**QUOTED PASSAGE:**
4.5The State party submits that the fourth humanitarian and compassionate grounds application was rejected on 31 May 2017. The humanitarian and compassionate grounds officer concluded that the level to which the complainants had established themselves in Canada was not sufficient to warrant an exception to the usual rules for seeking permanent residence. The complainants had lived in India for over 40 years, and there was no evidence to suggest that they would have difficulties in re-establishing themselves there. They also made submissions based on their family members who were living in Canada. However, it was concluded that the best interests of the child did not warrant an exceptional grant of permanent residence, and the complainants could subsequently apply for family reunification. The complainants claimed that in India, they would not be provided with the necessary medical treatment. However, the humanitarian and compassionate grounds officer concluded that there was no evidence to suggest that treatment and medication in India would be unavailable and/or unaffordable. The State party notes that the complainants also failed to cooperate with efforts of State party officials to secure travel documents to India.
4.6The State party submits that the complainants applied twice for a pre-removal risk assessment, and that both applications were rejected, on 24 May 2012 and 30 April 2015.
4.7The State party notes that in their second pre-removal risk assessment, the complainants submitted essentially the same account and allegations of risk that they had in their previous domestic process. As summarized by the pre-removal risk assessment officer, the complainants claimed that they would be at risk of persecution and torture in India because the first complainant was a Sikh with alleged links to militants. They stated that he would be arrested immediately upon return. They also stated that the second complainant suffered from post-traumatic stress disorder as a result of the events that they had experienced before leaving for Canada, and they further noted that she would not get the care she required for her condition upon return to India.
4.8The State party submits that the complainants provided some new evidence to support their applications, including four affidavits by persons from Uttar Pradesh. However, this evidence did not address the “fundamental implausibility” in their account, which is that Mr. Singh had already been arrested before the start of the alleged police harassment of the complainants. The one exception “an affidavit from the first complainant’s mother” was given little probative value because it was considered simply as a declaration from someone close to the applicants and, as such, it was believed that it did not in and of itself provide objective proof of the allegations.
4.9The complainants also provided three affidavits from the complainants’ health-care providers in Canada, seeking to establish that the complainants suffered from severe anxiety, symptoms of post-traumatic stress disorder and depression, and that removal to India would have serious impacts on the complainants’ mental health. However, those documents did not establish whether the complainants’ symptoms were the result of the events alleged to have occurred in India. The pre-removal risk assessment officer acknowledged that removal might impact the complainants’ mental health, but no documentation had been submitted on the health services available in India. Even so, such risks were not severe enough to meet the threshold required in a pre-removal risk assessment, such as a risk of death, torture or other cruel or inhuman treatment or punishment.

**REQUIRED ACTION A:** In the State party submissions, on what date was the fourth humanitarian and compassionate grounds application rejected?
**REQUIRED ACTION B:** Pick up the State party submissions after their last sentence and continue them.

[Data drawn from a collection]
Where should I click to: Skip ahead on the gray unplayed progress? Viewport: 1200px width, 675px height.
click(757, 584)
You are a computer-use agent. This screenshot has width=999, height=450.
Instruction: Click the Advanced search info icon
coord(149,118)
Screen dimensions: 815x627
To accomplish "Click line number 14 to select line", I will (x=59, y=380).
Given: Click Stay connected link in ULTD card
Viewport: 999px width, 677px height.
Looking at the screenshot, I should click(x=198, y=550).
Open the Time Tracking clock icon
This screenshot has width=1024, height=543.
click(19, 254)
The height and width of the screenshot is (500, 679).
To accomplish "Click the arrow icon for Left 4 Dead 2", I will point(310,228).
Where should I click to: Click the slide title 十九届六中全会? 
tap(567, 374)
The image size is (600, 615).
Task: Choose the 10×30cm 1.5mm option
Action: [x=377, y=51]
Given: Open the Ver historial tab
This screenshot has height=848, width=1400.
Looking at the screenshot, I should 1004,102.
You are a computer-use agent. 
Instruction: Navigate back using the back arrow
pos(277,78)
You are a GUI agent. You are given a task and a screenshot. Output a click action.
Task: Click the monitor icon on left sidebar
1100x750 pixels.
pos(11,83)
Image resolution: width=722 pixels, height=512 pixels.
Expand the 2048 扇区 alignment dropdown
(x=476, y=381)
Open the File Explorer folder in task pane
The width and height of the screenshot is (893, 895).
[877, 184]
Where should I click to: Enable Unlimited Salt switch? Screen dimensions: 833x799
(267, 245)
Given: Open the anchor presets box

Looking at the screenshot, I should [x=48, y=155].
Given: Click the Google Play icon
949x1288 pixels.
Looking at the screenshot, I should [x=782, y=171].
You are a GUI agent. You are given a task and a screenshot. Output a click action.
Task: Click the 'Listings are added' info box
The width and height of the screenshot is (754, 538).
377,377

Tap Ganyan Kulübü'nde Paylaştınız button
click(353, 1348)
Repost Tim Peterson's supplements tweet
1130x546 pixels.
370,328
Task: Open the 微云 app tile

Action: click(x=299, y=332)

**RESPONSE A:** 31 May 2017

**RESPONSE B:**
4.10The pre-removal risk assessment officer also examined reports of general country conditions in India, finding that torture, abuse and corruption remained serious problems, and that for Sikhs in India, there was a risk of serious human rights violations if they were involved in Sikh separatist activities or suspected of being supporters of Sikh militants. The pre-removal risk assessment officer concluded that the complainants did not demonstrate that if they returned to India, they would fall under one of those risk profiles. Therefore, generalized evidence had not been established to indicate that the complainants would face a personalized risk of torture or other serious human rights violations.
4.11The State party submits that in relation to each of the two pre-removal risk assessment decisions, the complainants applied for leave from the Federal Court to seek judicial review, but their requests were rejected.
4.12The State party adds that the complainants requested a deferral of their scheduled removal. An enforcement officer of the Canada Border Service Agency considered their request, and after evaluating the totality of the materials submitted, rejected it as no new risk was proffered and the grounds mirrored those invoked and duly considered in the applications processes for refugee determination, pre-removal risk assessment, and humanitarian and compassionate grounds.
4.13The State party notes that the communication is also inadmissible since the complainants did not exhaust all available and effective domestic remedies, namely a third pre-removal risk assessment application, and their fifth humanitarian and compassionate grounds application, which is still pending.
4.14The State party submits that the failure to apply for a third pre-removal risk assessment is crucial and is sufficient to make this complaint inadmissible, since the procedure involves direct and individualized consideration of any post-removal risks, including risks of torture. However, the complainants did not do so.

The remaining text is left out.